La RADDHO souligne qu’elle espérait que ‘’le droit à un procès serait strictement respecté’’ en dépit de ‘’multiples violations constatées dans le déroulement du procès’’ opposant l’Etat du Sénégal à Karim Wade et ses co-accusés.

‘’Malheureusement, relève t-elle, les derniers développements qu’a connus le procès suscitent encore de l’inquiétude quant à la consolidation de l’Etat de droit et au respect des Droits humains garantis par la Constitution nationale du 22 janvier 2001 et les instruments juridiques régionaux et internationaux relatifs aux Droits humains ratifiés par l’Etat du Sénégal (…)’’.

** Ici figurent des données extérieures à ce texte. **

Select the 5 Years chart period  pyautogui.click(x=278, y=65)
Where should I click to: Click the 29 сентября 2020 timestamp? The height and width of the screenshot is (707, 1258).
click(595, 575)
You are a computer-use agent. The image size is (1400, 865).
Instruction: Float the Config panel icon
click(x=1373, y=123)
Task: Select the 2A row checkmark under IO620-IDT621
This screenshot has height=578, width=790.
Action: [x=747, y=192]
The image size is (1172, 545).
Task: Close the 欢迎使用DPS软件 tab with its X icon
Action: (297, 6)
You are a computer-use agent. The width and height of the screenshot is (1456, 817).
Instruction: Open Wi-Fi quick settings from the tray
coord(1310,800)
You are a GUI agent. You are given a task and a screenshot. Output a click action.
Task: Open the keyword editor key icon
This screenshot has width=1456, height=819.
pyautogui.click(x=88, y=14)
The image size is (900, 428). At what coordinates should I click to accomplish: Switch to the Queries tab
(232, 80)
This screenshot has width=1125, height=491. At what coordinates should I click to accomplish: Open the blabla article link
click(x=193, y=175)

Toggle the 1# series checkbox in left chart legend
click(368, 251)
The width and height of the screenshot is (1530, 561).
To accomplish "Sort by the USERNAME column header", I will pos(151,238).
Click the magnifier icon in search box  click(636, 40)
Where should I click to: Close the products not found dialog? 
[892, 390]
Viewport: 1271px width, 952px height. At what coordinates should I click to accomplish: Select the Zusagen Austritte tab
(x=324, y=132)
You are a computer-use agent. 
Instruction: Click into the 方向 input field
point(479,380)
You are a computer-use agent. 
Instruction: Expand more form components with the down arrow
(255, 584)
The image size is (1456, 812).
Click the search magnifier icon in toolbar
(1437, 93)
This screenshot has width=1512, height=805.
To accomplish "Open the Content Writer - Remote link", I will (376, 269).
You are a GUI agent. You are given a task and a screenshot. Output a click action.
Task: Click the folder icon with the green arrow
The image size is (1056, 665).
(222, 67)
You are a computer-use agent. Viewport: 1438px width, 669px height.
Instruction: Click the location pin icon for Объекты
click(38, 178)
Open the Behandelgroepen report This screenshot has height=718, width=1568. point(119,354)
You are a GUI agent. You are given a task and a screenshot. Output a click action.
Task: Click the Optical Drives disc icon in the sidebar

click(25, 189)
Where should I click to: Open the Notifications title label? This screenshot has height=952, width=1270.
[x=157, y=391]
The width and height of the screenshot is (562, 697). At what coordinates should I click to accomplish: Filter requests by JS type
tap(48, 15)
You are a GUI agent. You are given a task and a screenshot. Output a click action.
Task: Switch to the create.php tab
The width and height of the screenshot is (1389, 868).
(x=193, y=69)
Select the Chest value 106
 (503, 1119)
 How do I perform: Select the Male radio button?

Pour la RADDHO, ‘’les faits pour lesquels Karim Wade et ses co-accusés sont attraits devant la Cour de Répression de l’Enrichissement illicite (CREI) ne sont pas détachables de sa fonction ministérielle’’.

‘’Ce qui compte, selon l’ONG de défense de droit de l’homme, c’est le contexte dans lequel les faits incriminés se sont déroulés et non le moment où les poursuites ont été déclenchées’’.

Elle ‘’réaffirme que le caractère instantané de l’infraction en général n’a d’intérêt que par rapport à la prescription et la loi applicable dans le temps ; la compétence de la Juridiction étant réglée par d’autres critères’’.